Kernel subspace learning allows to address nonlinear dimensionality reduction. [non linearity]
Multi-view subspace learning refers to the problem of subspace learning in the presence of data obtained from different views. It aims to seek a common space where features across different views could be aligned well.
Multilinear subspace learning refers to the problem of subspace learning in the presence of massive multidimensional data. Indeed, we will not only encounter first-order tensors (vectors) and second-order tensors (matrices), but also a large number of higher-order tensors. Tensor representation is then employed instead of the vector or matrix representations. It can be considered as subspace learning based on tensor.
The different existing subspace learning can be classified into either reconstructive (also called generative) and discriminative methods, either supervised and unsupervised methods, either local and global methods, either matrices and tensors methods. In addition, they can be unified into a general graph embedding framework as developed in (Yan et al. 2007) (Yu et al. 2018) (Han et al. 2018).
Definitions
Supervised subspace learning: labeled examples.
Unsupervised subspace learning: unlabeled examples.

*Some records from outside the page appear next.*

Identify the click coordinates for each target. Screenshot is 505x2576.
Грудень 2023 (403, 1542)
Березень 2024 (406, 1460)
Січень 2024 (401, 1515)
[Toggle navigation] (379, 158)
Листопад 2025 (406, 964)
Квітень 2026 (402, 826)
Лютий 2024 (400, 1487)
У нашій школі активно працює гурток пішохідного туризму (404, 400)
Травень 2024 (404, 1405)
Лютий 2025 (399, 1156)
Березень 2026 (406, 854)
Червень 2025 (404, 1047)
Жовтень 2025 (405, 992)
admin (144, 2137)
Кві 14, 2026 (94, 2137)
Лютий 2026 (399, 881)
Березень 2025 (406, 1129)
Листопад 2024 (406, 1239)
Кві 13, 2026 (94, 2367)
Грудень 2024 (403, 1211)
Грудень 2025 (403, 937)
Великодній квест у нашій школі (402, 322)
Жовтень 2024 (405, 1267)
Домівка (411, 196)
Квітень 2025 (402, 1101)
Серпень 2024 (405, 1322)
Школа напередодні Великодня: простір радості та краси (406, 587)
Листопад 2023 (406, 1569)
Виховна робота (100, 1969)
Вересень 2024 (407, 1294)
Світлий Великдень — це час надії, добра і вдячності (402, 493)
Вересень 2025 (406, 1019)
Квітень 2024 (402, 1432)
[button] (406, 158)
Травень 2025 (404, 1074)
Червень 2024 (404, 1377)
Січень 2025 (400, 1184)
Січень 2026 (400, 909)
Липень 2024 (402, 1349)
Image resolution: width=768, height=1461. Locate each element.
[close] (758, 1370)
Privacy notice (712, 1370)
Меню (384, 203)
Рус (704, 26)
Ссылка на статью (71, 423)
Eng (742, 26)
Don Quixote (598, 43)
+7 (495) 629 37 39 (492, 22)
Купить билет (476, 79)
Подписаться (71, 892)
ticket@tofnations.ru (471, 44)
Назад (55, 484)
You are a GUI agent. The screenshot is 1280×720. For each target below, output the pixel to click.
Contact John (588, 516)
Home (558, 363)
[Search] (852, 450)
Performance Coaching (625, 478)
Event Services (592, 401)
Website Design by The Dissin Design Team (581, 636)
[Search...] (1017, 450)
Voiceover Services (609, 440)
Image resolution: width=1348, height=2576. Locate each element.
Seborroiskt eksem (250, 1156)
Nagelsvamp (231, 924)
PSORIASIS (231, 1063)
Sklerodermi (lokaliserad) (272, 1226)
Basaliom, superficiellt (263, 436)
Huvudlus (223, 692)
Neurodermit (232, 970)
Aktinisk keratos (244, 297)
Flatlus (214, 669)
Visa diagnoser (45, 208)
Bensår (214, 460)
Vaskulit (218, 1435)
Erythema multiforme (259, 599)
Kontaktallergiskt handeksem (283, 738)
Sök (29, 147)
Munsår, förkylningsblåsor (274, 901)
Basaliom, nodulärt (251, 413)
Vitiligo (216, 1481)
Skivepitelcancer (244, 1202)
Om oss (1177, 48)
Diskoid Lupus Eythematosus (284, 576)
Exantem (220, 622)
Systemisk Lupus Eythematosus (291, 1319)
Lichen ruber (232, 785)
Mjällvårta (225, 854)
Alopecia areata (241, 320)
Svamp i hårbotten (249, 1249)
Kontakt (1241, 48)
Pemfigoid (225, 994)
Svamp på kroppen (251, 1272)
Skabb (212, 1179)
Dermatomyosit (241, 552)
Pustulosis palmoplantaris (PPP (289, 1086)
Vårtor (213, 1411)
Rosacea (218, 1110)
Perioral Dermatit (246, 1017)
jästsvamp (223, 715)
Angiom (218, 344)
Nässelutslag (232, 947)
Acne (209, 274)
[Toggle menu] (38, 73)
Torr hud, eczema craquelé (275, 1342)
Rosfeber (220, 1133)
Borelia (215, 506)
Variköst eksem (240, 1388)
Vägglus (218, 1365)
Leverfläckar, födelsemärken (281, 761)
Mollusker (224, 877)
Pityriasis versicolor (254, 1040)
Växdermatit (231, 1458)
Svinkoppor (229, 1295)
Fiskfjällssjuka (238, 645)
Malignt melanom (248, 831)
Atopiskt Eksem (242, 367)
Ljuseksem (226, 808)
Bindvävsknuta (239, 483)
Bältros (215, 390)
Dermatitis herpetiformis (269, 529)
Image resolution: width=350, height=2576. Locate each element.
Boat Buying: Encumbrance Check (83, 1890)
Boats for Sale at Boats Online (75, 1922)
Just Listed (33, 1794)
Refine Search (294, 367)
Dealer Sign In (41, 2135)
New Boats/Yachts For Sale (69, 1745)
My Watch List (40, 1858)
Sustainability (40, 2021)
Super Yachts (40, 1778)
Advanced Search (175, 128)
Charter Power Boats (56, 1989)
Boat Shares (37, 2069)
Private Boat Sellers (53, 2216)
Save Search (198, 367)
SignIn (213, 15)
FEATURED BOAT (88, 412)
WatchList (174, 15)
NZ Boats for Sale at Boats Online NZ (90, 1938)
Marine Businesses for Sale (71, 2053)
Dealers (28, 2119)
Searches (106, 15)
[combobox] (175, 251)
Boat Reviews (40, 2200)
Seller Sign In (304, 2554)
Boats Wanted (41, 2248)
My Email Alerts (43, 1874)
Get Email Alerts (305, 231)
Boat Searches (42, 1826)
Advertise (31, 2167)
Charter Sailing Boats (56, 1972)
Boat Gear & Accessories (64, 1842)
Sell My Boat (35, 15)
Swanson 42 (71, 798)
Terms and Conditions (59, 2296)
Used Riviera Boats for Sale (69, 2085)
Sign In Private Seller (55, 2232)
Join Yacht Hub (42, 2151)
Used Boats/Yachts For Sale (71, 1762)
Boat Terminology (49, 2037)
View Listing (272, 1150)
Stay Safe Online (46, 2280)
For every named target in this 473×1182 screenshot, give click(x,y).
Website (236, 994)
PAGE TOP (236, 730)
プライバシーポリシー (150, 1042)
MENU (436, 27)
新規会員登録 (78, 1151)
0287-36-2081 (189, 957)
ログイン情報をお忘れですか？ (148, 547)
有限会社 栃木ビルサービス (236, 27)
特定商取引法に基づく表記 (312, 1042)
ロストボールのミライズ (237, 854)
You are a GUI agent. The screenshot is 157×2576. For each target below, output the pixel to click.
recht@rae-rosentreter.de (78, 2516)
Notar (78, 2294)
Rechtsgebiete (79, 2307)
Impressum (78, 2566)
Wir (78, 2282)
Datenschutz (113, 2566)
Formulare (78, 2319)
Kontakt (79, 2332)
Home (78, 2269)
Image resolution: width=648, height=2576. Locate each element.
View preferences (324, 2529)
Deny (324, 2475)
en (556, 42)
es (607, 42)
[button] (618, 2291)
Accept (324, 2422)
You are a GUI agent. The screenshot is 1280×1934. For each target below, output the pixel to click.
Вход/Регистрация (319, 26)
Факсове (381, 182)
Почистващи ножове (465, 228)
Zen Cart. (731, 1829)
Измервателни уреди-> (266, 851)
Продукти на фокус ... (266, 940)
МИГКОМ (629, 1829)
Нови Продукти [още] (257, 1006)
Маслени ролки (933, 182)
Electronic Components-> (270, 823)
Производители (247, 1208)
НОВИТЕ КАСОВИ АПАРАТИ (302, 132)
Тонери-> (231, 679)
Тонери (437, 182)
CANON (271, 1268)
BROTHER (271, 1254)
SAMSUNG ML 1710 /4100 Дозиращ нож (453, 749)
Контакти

Reinforcement subspace learning: interaction with environment.
References
C. Yan, D. Xu, B. Zhang, H. Zhang, Q. Yang, S. Lin, "Graph embedding and extensions: a general framework for dimensionality reduction", IEEE Transactions on Pattern Analysis and Machine Intelligence, Volume 29, No. 1, pages 40-51, 2007.
W. Yu, F. Nie, F. Wang, R. Wang, X. Li, "Fast and Flexible Large Graph Embedding based on Anchors “, IEEE Journal of Selected Topics in Signal Processing, December 2018.
N. Han, J. Wu, Y. Liang, X. Fang, W. Wong, S. Teng, “Low-rank and sparse embedding for dimensionality reduction”, Neural Networks pages 202–216, 2018.
N. Shi, R. Kontar, S. Fattahi, "Heterogeneous matrix factorization: When features differ by datasets", Preprint, March 2024.